As I recall, the snow fell much of the day and all night Friday…much more than was forecast…and into Saturday morning.  There were no newspapers Saturday; the city and surrounding areas were shut down.  Peters Township at that time used a large Galion road grader to plow snow from the roads; that had been accomplished by the time my dad dug a path up to the top of the driveway where he had left the car Friday.  Other photos taken at that time show the plowed but still snow covered road (now Old Oak Road) and a neighbor who was likewise excavating.  I do not recall whether this was Saturday afternoon or Sunday.  The power was out but we could cook with our gas range.  We had gas forced air heat, which depended on electricity to run the blower.  Conveniently, we had a couple storage batteries in the house, and my dad rigged the furnace blower to run from them, so we had at least some heat for a while…a good thing, since it became bitterly cold following the storm.

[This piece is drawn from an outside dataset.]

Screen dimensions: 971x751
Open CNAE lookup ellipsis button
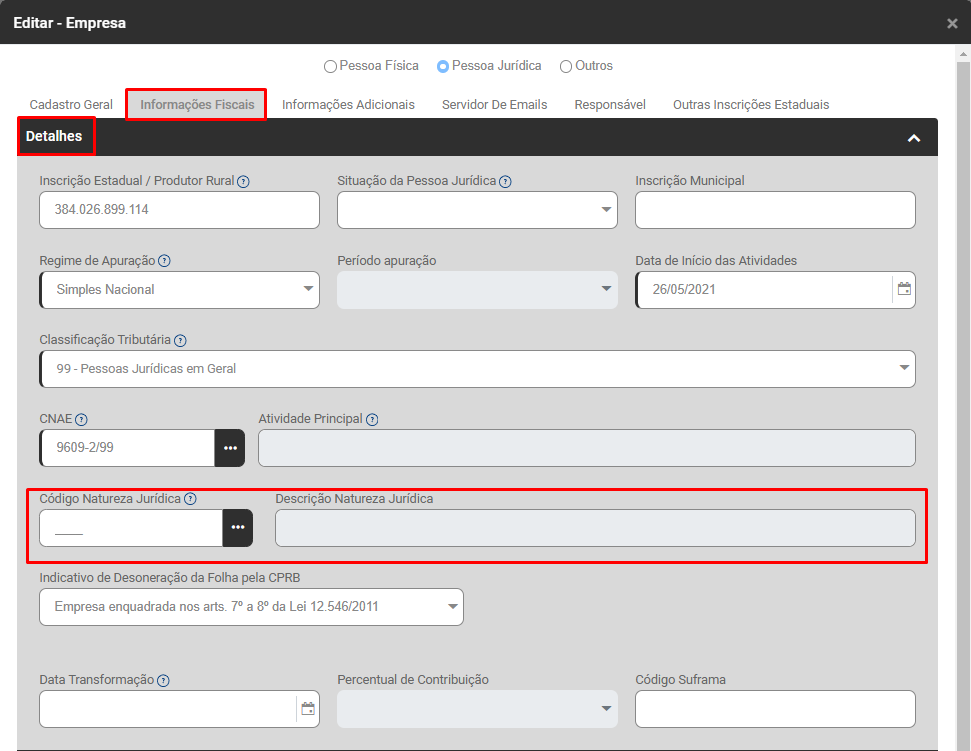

You can read the front page story from the Pittsburgh Press from the day after Thanksgiving, November 24, 1950.

I do not remember how long it took to get things back to a semblance of normalcy.  I was not yet in school, so there is no memory of missing it.  I believe my dad went to work (in Mount Lebanon) Monday, though, so the highway was open.  Just how much snow was there?  It varied across the region, but the number 30 seemed to be popular around here!